Cruz Camp Mischief in Iowa? Not so Much.

Shortly after Ted Cruz’s historic victory in Iowa, some allegations of dirty tricks on the part of the Cruz campaign have surfaced. The claim is that the Cruz camp lied to Iowa Caucus supporters of Carson, saying that Ben was dropping out, in order to get them to switch their votes to Cruz. * Concerned that a candidate who stakes his name on trust would put that on the line haphazardly, I looked into the matter, and what I found was that the allegations were severely wanting. Please, read on as I walk you through the evidence while I give what I believe to be a reasonable explanation, and then you can draw your own conclusions.

According to The Washington Post, Dr. Carson announced that he was skipping the New Hampshire and South Carolina primaries to go home to Florida. ** Carson said this at some point on caucus night, and this information reached the Cruz Camp approximately between 6 and 8 PM, based on the time stamp of Cruz campaigner Steve King’s tweet King Tweetregarding the matter. If you look at Rep. King’s tweets, it’s clear that he believed that Dr. Carson’s statement signified that Ben was getting out and he wanted to take advantage of the news, presumably before Rubio or Trump did.

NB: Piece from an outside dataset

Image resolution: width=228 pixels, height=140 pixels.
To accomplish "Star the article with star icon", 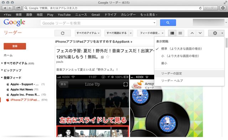I will point(108,57).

This quote from the WP article says it all, “Political reporters and strategists have no idea what to make of Carson’s decision. The most obvious theory is that he is preparing to drop out, but his campaign insists that is not the case.” ** It is my belief that the Cruz camp most likely would’ve had people on hand to witness Ben make his statement and forward it on, and they wouldn’t have paused for assurances from Carson’s people to confirm his intentions. Why should they? The only reasonable conclusion is that the Cruz folks genuinely believed that Ben was calling it quits and wanted to use that information. If the Cruz camp jumped the gun because they saw something that looked and quacked like a duck but in actuality wasn’t, that doesn’t make them liars or sneaky, but just mistaken and maybe a bit too eager. Such things can happen on a political campaign, even unmaliciously, in the fog of war.

I suspect that my conclusion will be poor consolation to the supporters of other candidates who didn’t do as well as Cruz in the Iowa Caucus, those nursing their wounds with the conviction that their guy would’ve won if Ted hadn’t cheated, but that is likely not what happened when all the facts are considered. As far as is known, Ted Cruz won fair and square. The bottom line is that if Carson was not getting out, and if (and that’s a very big “if”) this information caused Carson to lose even a single percentage point (his RCP average was only 7.7%; *** Carson ended up with 9.3% *), then Carson has only himself to blame for not thinking through how such an announcement might be interpreted. This turn of events is, I’m sure, regrettable for both candidates, but the controversy is more likely to highlight Carson’s inexperience with politics than it is to prove any dirty deeds on the part of the Cruz campaign.